Assigned task | Among the records that follow, find the line with "You are a GUI" and the line with "You are a computer-use". Set down those lines and all lines between them exactly, without adding anything.
*** Opening Given records ***
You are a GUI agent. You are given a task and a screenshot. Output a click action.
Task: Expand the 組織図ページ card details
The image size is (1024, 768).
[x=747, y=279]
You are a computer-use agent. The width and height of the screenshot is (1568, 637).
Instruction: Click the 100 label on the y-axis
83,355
*** Closing Given records ***
*** Opening Given records ***
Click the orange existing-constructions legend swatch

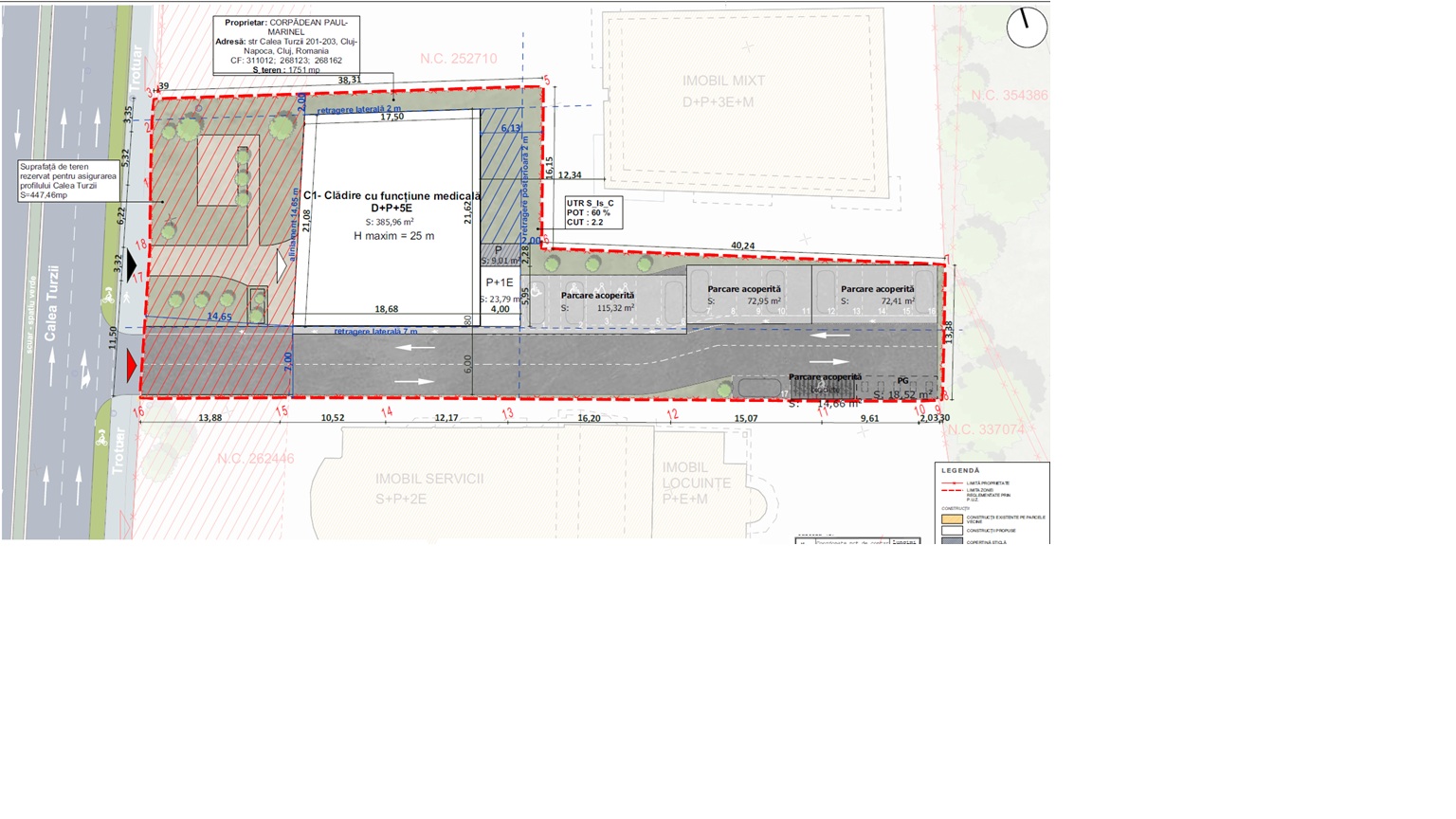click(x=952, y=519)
*** Closing Given records ***
Solution for this exercise |
You are a GUI agent. You are given a task and a screenshot. Output a click action.
Task: Expand the 組織図ページ card details
The image size is (1024, 768).
[x=747, y=279]
You are a computer-use agent. The width and height of the screenshot is (1568, 637).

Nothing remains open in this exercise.